> [Problem to solve] Please write out the lines below word for word, keeping every one of them.

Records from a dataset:
========

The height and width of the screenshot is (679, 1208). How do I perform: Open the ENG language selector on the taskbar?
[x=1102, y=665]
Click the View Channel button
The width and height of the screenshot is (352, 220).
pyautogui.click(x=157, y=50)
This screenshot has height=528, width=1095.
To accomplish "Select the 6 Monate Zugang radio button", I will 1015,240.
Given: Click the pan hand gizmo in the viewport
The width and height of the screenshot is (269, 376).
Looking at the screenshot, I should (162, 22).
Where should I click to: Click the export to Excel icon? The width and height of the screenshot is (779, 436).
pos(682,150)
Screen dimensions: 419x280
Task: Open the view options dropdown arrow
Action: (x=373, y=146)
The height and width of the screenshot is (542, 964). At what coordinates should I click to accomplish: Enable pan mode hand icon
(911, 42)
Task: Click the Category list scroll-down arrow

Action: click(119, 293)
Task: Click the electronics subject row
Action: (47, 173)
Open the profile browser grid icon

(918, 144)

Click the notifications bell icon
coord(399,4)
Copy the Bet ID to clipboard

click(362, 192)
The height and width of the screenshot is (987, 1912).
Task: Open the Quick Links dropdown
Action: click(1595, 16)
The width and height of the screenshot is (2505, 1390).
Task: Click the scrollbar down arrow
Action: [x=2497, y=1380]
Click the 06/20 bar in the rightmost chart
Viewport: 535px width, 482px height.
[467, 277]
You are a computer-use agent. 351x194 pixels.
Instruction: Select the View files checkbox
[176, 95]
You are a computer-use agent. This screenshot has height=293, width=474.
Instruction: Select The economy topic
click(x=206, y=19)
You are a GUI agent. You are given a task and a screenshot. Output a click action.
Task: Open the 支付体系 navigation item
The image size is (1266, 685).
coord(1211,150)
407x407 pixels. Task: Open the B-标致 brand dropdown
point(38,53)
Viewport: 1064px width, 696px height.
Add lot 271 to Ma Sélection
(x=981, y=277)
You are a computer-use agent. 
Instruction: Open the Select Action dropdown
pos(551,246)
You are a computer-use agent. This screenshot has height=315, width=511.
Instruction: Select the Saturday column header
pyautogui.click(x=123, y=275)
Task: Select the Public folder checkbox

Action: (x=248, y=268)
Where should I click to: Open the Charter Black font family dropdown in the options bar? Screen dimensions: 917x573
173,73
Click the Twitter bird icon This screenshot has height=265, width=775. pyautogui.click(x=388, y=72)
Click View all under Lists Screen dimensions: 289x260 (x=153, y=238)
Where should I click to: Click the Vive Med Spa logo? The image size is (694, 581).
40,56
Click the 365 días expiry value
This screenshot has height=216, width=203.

========

> [Answer to this problem]
The height and width of the screenshot is (679, 1208). How do I perform: Open the ENG language selector on the taskbar?
[x=1102, y=665]
Click the View Channel button
The width and height of the screenshot is (352, 220).
pyautogui.click(x=157, y=50)
This screenshot has height=528, width=1095.
To accomplish "Select the 6 Monate Zugang radio button", I will 1015,240.
Given: Click the pan hand gizmo in the viewport
The width and height of the screenshot is (269, 376).
Looking at the screenshot, I should (162, 22).
Where should I click to: Click the export to Excel icon? The width and height of the screenshot is (779, 436).
pos(682,150)
Screen dimensions: 419x280
Task: Open the view options dropdown arrow
Action: (x=373, y=146)
The height and width of the screenshot is (542, 964). At what coordinates should I click to accomplish: Enable pan mode hand icon
(911, 42)
Task: Click the Category list scroll-down arrow

Action: click(119, 293)
Task: Click the electronics subject row
Action: (47, 173)
Open the profile browser grid icon

(918, 144)

Click the notifications bell icon
coord(399,4)
Copy the Bet ID to clipboard

click(362, 192)
The height and width of the screenshot is (987, 1912).
Task: Open the Quick Links dropdown
Action: click(1595, 16)
The width and height of the screenshot is (2505, 1390).
Task: Click the scrollbar down arrow
Action: [x=2497, y=1380]
Click the 06/20 bar in the rightmost chart
Viewport: 535px width, 482px height.
[467, 277]
You are a computer-use agent. 351x194 pixels.
Instruction: Select the View files checkbox
[176, 95]
You are a computer-use agent. This screenshot has height=293, width=474.
Instruction: Select The economy topic
click(x=206, y=19)
You are a GUI agent. You are given a task and a screenshot. Output a click action.
Task: Open the 支付体系 navigation item
The image size is (1266, 685).
coord(1211,150)
407x407 pixels. Task: Open the B-标致 brand dropdown
point(38,53)
Viewport: 1064px width, 696px height.
Add lot 271 to Ma Sélection
(x=981, y=277)
You are a computer-use agent. 
Instruction: Open the Select Action dropdown
pos(551,246)
You are a computer-use agent. This screenshot has height=315, width=511.
Instruction: Select the Saturday column header
pyautogui.click(x=123, y=275)
Task: Select the Public folder checkbox

Action: (x=248, y=268)
Where should I click to: Open the Charter Black font family dropdown in the options bar? Screen dimensions: 917x573
173,73
Click the Twitter bird icon This screenshot has height=265, width=775. pyautogui.click(x=388, y=72)
Click View all under Lists Screen dimensions: 289x260 (x=153, y=238)
Where should I click to: Click the Vive Med Spa logo? The image size is (694, 581).
40,56
Click the 365 días expiry value
This screenshot has height=216, width=203.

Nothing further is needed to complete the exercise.